Lady Wolfer laughed—just a little wearily, so it struck Nell.

"Why? Oh, I don't know. All we advanced women get our hair cut. I imagine we have a right to do so, and that by going cropped we assert that right."

"I see," said Nell. "But isn't it—a pity?"

Lady Wolfer looked at her curiously, with an expression which Nell did not understand at that early period of their acquaintance.

"Does it matter?" she said. "We women have been dolls too long——"

"But there are short-haired dolls," said Nell, with her native shrewdness.

Lady Wolfer did not seem offended.

"That was rather smart," she remarked. "Take care, or we shall have you on a public platform before long, my dear."

"Oh, I hope not! I mean—I beg your pardon."

"Not at all," said Lady Wolfer, with no abatement of her good humor. "There's no danger—fortunately, for you. No, my dear; I can see that yours is a very different métier. Your rôle is the 'angel of the house'—to be loved and loving." She turned to the desk as she spoke, and did not see the flush that rose for an instant to poor Nell's pale face. "You will always be the woman in chains—the slave of man. I hope the chain will be of roses, my dear."

She stifled a sigh as she finished the pretty little sentence; and Nell, watching her, saw the expression of unrest and melancholy on her ladyship's face again. Nell wondered what was the matter, and was still wondering when there came a knock at the door.

"Come in!" said Lady Wolfer; and a gentleman entered. He was young and good-looking, his tall figure clad in the regulation frock coat, in the buttonhole of which was a delicate orchid. The hat which he carried in his lavender-gloved hands shone as if it had just left the manufacturer's hands, and his small feet were clad in the brightest of patent-leather boots.

"I beg pardon!" he began, in the slow drawl which fashion had of late ordained. "Didn't know you weren't alone. Sorry!"

At the sound of his voice a faint flush rose to Lady Wolfer's rather pretty face.

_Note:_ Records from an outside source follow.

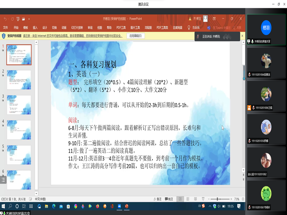Viewport: 287px width, 215px height.
Task: Open the 设计 ribbon tab
Action: 44,27
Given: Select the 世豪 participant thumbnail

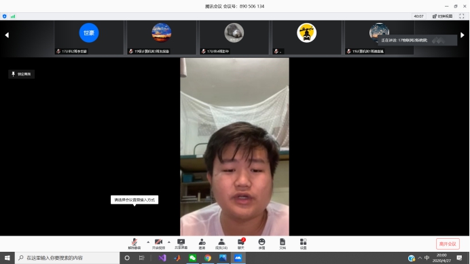Looking at the screenshot, I should [x=89, y=37].
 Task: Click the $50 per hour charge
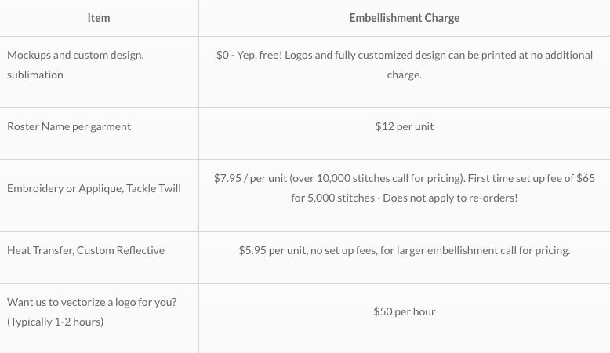[x=405, y=311]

"Oh, it's you, is it?" she said, nodding familiarly. "I thought it was Burden."

"I've come to take you to the meetin'," said the beautifully dressed gentleman, clipping off his "g" in the manner approved by the smart set.

"Thanks. This is Sir Archie Walbrooke," said Lady Wolfer, introducing him; "and this is my cousin—we are cousins, you know, my dear—Miss Lorton."

Sir Archie bowed, and stared meditatively at Nell.

"Goin' to the meetin', too?" he asked. "Hope so, I'm sure. Great fun, these meetin's."

"No; oh, no," explained Lady Wolfer. "Miss Lorton has come to set us all straight, and keep us so, I hope."

"Trust I'm included; want it," said Sir Archie—"want it badly."

"Oh, you're incorrigible—incorrigibly stupid, I mean," retorted Lady Wolfer. "She has come to take care of us—Wolfer and me."

"Run the show—I see," he said gravely. "If it isn't a rude question, I should like to ask: 'Who's goin' to take care of Miss Norton?'"

"Lorton, Lorton," corrected Lady Wolfer. "And it is a rude question, to which you won't get an answer. Go downstairs and smoke a cigarette. I'll be ready presently."

"All right—delighted; but time's up, you know," he said; and, with a bow to Nell, sauntered out.

Lady Wolfer sat down at the desk, and wrote rapidly for a moment; then she said casually—a little too casually, it would have struck a woman of the world:

"That is a great friend of mine—and Lord Wolfer's," she added quickly. "He is an awfully nice man, and—and very useful. He is a kind of tame cat here, runs in and out as he likes, and plays escort when I'm slumming or attending meetings. I hope you'll like him. He's not such a fool as he looks, and though he does clip his 'Gees'—sounds like a pun,doesn't it?—and cuts his sentences short, he—he is very good-natured and obliging."

"He seems so," said Nell, a little puzzled to understand why Lady Wolfer did not take her maid or one of her lady friends to her meetings, instead of being taken by Sir Archie Walbrooke.

Burden knocked at the door at this moment, and announced that Miss Lorton's room was ready.

"Very well," said Lady Wolfer, as if relieved. "Be sure that Miss Lorton has everything she wants. And, oh, Burden, please understand that all Miss Lorton's orders are to be obeyed—I mean, obeyed without hesitation or question. She is absolutely in command here."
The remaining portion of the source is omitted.